Source passage
>>

Male and female Blackbird.

War Graves in the Churchyard.

Details re the war graves copied from Commonwealth war graves commission webpage.

“Due to its proximity to the port of Southampton, its railway connections and an abundance of large houses in the area, Brockenhurst was chosen in 1915 by the War Office to become a hospital centre. Initially, Lady Hardinge’s Hospital (named after the wife of the Viceroy of India) for the Indian troops of the Lahore and Meerut Divisions was established south of the village. This was then replaced by No.1 New Zealand General Hospital in June 1916, after the Indian Divisions were replaced by ANZAC troops. The New Zealand Hospital remained at Brockenhurst until it closed early in 1919. The churchyard contains 106 graves of the First War, of which one hundred are in the New Zealand plot. In addition to the 93 New Zealand graves, there are also three Indian and three unidentified Belgian civilians (employed at the Sopley Forestry camp). On the East side of the New Zealand plot is a memorial incorporating a Cross.”

The snake man.

Harry ‘Brusher’ Mills was a hermit, a resident of the forest, he made his living as a snake catcher.  It is said he caught around 30,000 snakes during his 18 years as a snake catcher.

He was a man of few needs who loved the simple life, in a mud hut apart from a spell in the workhouse after catching influenza.

He was a popular character in Brockenhurst, regularly enjoying a tipple at The Railway Inn which today is named The Snakecatcher in his honour.

You are never far from a Robin in the New Forest.

A town park.

A few hours in Mayflower Park Southampton this morning.

<<

Can you quote the source passage word for word, starting with "Harry ‘Brusher’ Mills" and going on through "A town park."?

Stored entries:
>>

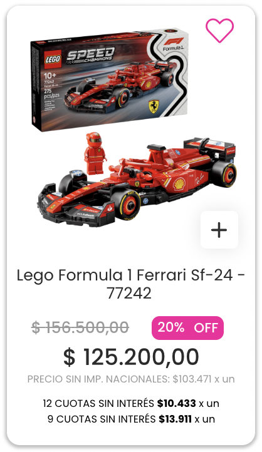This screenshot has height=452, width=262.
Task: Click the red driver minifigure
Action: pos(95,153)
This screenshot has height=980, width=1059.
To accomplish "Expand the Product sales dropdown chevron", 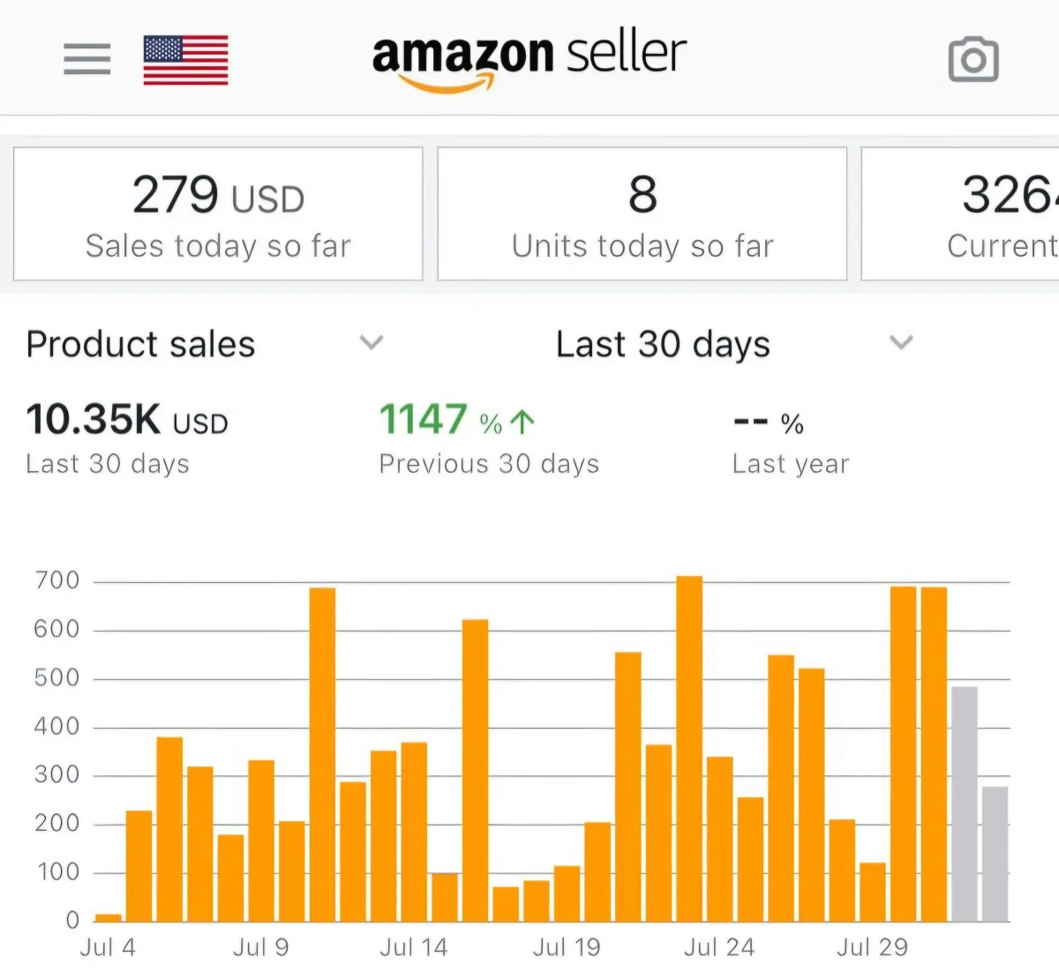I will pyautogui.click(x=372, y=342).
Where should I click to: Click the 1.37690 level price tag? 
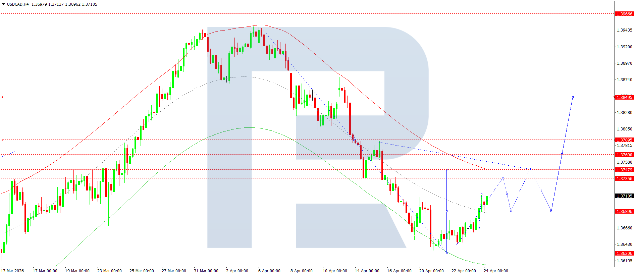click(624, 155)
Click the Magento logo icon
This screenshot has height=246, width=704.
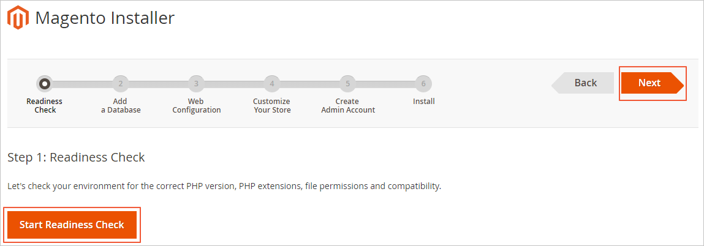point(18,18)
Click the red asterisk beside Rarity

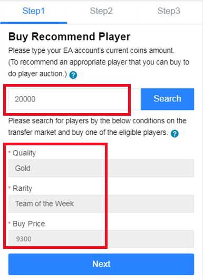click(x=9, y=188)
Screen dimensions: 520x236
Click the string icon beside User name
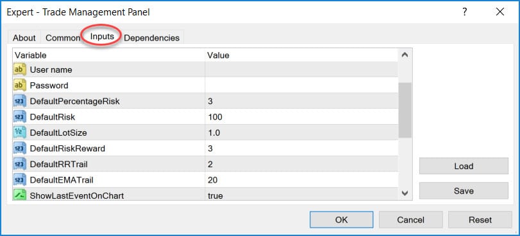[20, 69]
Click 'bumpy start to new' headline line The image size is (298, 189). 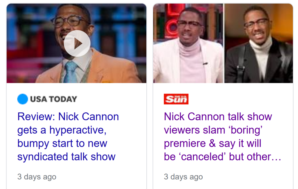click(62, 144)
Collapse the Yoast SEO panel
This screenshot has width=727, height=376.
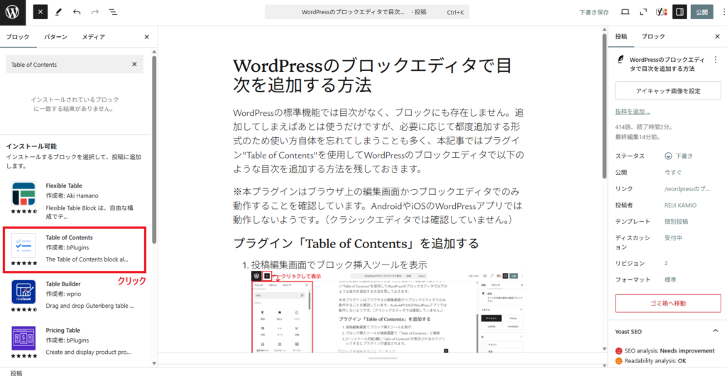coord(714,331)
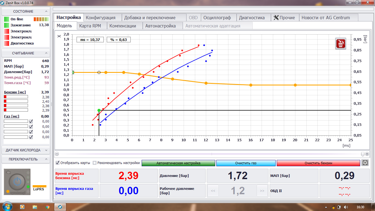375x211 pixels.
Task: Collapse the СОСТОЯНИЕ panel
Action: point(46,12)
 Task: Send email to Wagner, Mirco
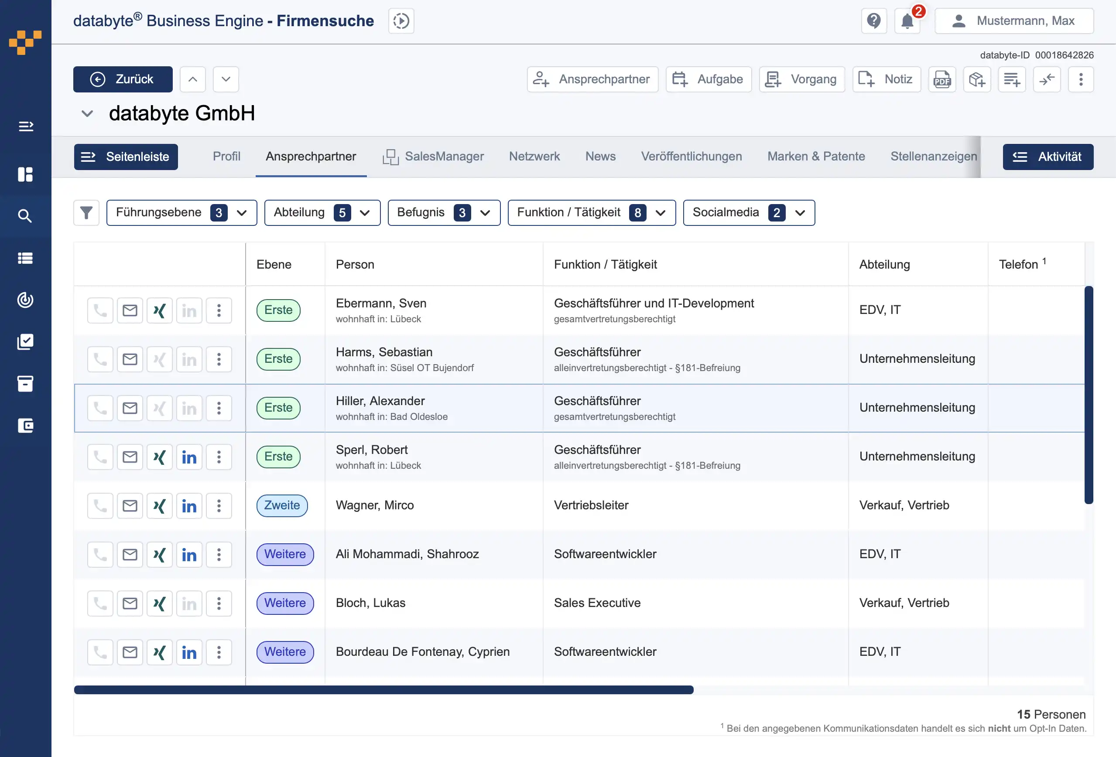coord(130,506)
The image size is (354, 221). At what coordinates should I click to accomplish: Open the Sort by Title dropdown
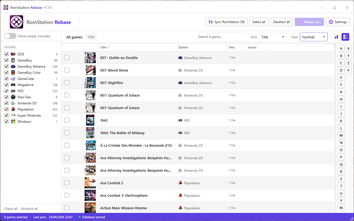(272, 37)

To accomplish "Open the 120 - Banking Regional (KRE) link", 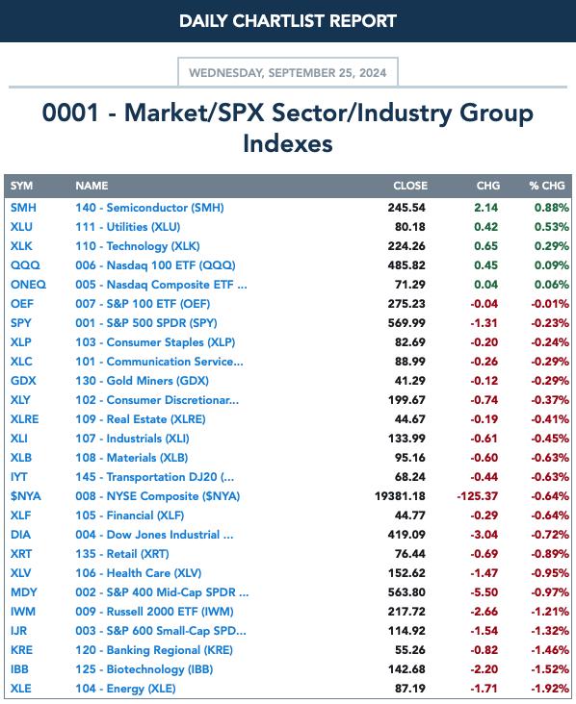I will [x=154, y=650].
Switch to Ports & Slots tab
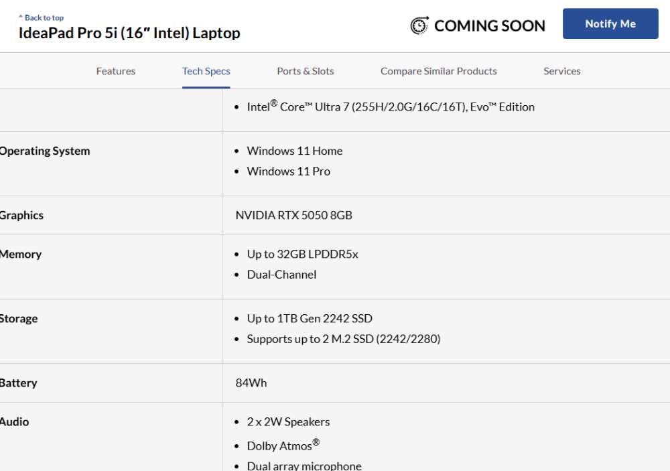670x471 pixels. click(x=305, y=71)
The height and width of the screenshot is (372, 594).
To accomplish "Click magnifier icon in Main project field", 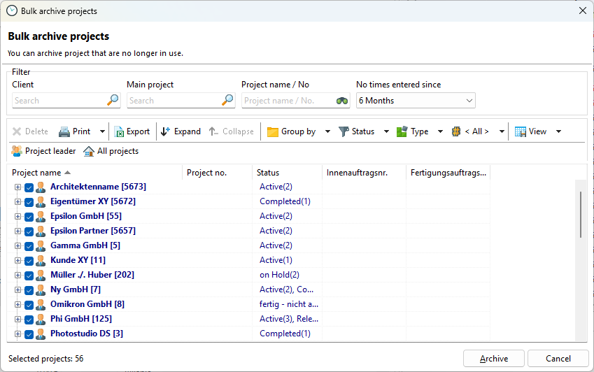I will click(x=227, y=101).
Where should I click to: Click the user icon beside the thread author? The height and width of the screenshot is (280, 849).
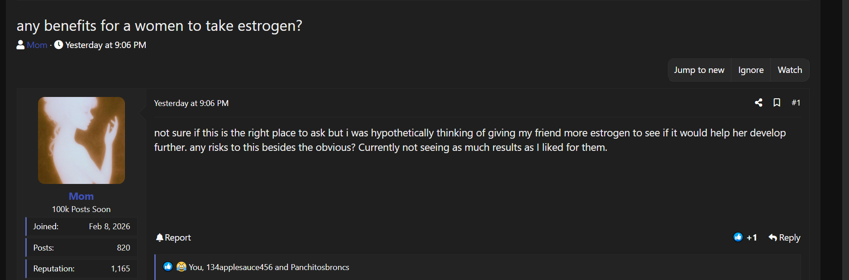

<<

Response to this task
Harry ‘Brusher’ Mills was a hermit, a resident of the forest, he made his living as a snake catcher.  It is said he caught around 30,000 snakes during his 18 years as a snake catcher.

He was a man of few needs who loved the simple life, in a mud hut apart from a spell in the workhouse after catching influenza.

He was a popular character in Brockenhurst, regularly enjoying a tipple at The Railway Inn which today is named The Snakecatcher in his honour.

You are never far from a Robin in the New Forest.

A town park.